Location data for words and elements:
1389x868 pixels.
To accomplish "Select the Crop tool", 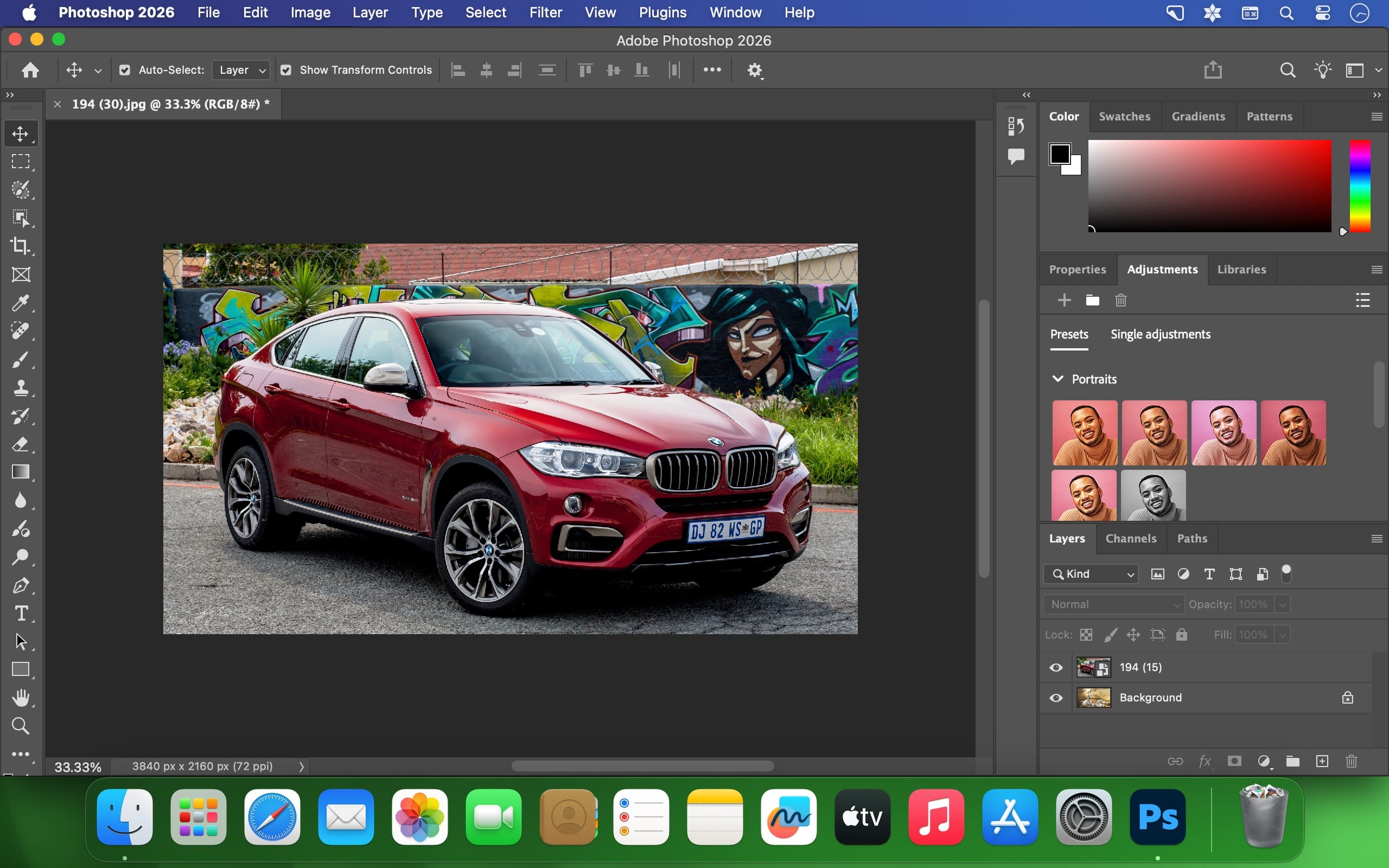I will (21, 246).
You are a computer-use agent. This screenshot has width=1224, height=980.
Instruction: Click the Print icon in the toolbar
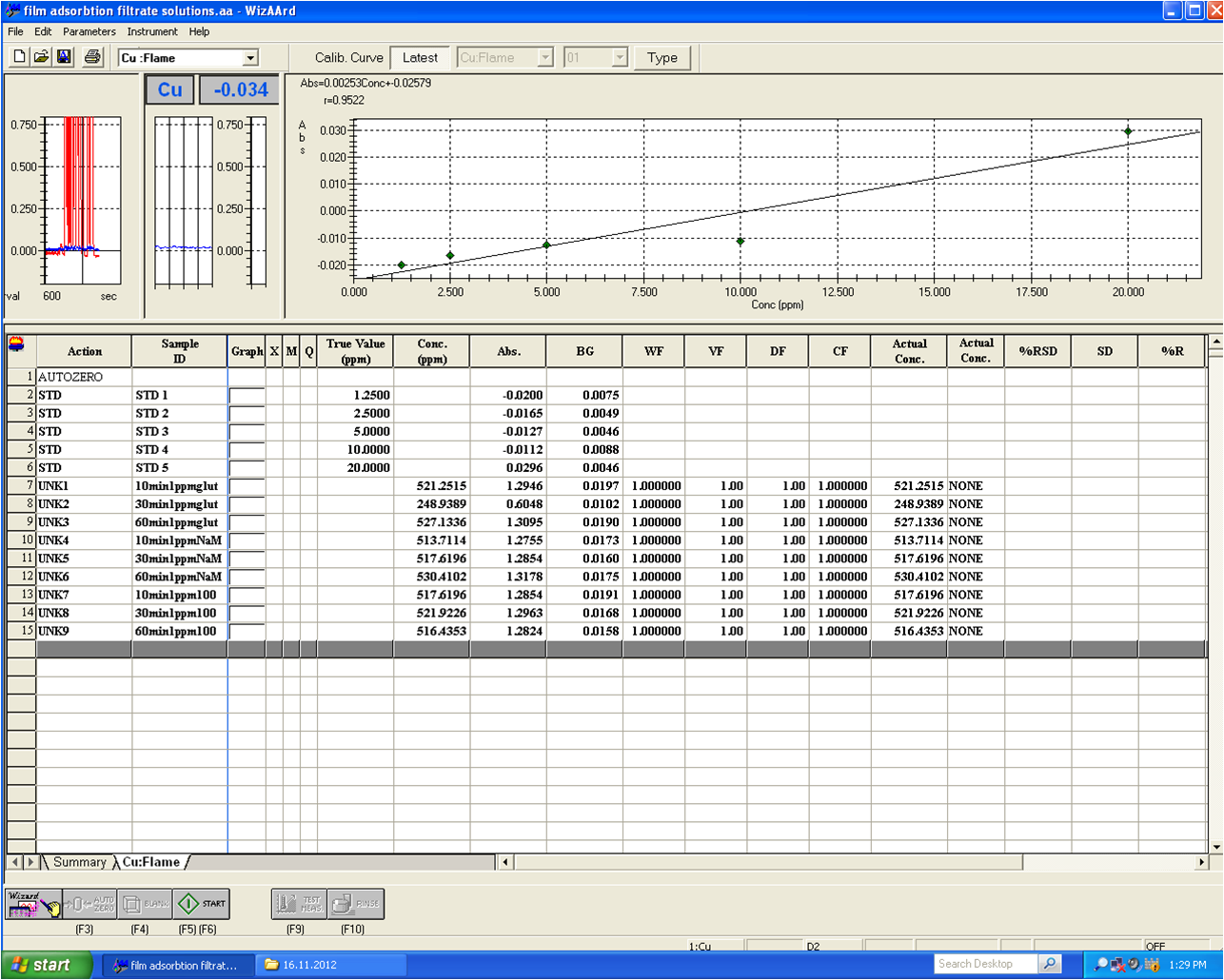92,57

_What the task requires_
Please rewrite the entries from the line that has "You are a computer-use" through the end of the entries, putting "top menu" in place of "toolbar" and changing nothing else. Leave the pictures out of your version.

_Response below_
You are a computer-use agent. This screenshot has width=1224, height=980.
Instruction: Click the Print icon in the top menu
92,57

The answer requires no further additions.